== Task ==
How many lines of the entries below contain the string "will"? State the number alone.

---- Records to use

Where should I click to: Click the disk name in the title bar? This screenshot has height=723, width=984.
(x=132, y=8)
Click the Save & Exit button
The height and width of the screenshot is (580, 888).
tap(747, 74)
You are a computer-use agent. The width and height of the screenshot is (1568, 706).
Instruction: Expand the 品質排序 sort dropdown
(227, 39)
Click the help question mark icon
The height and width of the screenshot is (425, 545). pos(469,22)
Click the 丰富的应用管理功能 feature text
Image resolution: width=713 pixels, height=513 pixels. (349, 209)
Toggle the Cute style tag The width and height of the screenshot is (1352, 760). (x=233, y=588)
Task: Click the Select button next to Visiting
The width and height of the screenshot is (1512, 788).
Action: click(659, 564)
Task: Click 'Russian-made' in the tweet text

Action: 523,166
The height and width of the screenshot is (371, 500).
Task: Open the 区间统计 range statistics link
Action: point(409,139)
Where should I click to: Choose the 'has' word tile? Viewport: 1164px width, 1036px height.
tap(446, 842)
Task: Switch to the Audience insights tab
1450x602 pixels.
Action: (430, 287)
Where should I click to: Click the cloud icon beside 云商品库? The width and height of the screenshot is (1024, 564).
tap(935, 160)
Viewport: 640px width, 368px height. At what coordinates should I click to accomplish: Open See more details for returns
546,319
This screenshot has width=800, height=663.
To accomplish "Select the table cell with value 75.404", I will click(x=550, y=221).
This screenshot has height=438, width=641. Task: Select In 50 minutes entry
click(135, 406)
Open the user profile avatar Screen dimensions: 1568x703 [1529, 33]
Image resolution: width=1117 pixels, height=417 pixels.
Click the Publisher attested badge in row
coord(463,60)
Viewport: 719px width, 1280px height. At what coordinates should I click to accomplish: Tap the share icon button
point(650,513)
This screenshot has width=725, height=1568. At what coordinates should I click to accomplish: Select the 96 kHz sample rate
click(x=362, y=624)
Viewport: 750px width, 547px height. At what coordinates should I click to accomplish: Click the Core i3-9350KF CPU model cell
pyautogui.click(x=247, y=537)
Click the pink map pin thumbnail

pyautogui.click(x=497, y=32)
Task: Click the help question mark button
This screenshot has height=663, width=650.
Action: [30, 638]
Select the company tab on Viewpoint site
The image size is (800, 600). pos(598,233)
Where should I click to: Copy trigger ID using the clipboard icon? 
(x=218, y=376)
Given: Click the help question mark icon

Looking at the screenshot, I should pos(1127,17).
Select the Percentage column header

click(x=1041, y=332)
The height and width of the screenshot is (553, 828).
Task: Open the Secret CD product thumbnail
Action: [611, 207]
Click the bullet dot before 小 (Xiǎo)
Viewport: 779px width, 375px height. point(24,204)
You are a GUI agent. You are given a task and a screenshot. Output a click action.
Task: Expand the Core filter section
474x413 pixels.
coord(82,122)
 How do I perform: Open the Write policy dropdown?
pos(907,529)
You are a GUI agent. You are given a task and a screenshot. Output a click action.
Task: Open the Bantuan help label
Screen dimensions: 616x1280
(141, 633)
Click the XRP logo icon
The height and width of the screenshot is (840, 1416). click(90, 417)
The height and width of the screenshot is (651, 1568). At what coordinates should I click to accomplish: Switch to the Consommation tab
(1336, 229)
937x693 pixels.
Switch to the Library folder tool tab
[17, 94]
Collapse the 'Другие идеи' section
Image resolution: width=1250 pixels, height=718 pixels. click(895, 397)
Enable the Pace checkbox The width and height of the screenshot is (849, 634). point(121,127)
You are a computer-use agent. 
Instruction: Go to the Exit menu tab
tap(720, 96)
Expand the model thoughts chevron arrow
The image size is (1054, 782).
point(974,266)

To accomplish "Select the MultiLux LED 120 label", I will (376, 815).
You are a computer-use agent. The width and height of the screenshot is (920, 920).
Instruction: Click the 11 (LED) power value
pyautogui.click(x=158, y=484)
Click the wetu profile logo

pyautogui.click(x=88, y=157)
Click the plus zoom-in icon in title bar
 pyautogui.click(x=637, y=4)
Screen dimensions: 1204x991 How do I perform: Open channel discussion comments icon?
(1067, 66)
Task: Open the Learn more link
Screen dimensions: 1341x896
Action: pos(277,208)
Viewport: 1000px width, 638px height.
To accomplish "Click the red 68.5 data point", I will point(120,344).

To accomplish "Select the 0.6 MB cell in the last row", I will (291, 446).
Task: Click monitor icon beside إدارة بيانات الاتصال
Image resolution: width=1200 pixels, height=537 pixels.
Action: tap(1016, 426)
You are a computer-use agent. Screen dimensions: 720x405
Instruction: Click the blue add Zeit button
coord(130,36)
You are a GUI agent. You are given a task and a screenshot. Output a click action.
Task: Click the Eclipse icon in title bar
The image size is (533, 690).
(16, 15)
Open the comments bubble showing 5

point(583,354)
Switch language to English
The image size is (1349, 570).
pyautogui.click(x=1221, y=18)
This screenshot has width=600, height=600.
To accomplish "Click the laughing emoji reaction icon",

--------

== Solution to the problem ==
4